Problem description:
Give the number of lines in the entries below that hold "Given", with no accompanying words.

────────────────

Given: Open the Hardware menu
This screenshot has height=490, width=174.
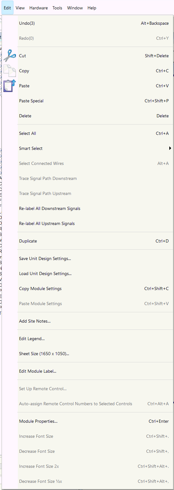Looking at the screenshot, I should click(38, 8).
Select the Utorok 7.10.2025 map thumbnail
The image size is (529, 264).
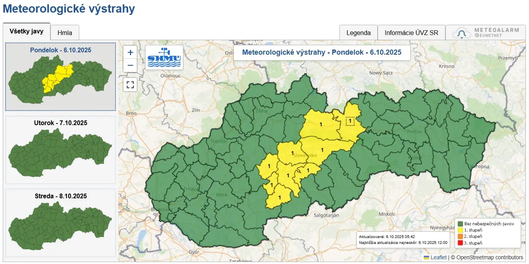[61, 150]
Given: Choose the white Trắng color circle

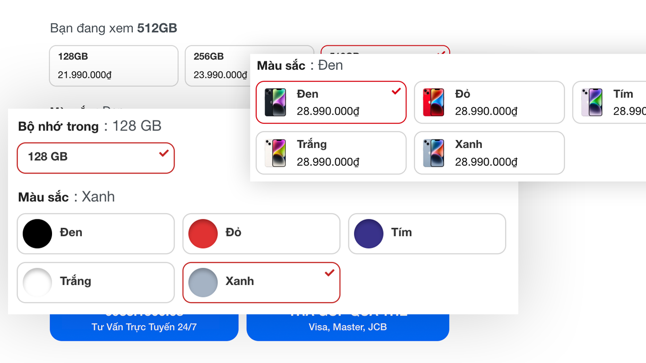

────────────────

Task result:
2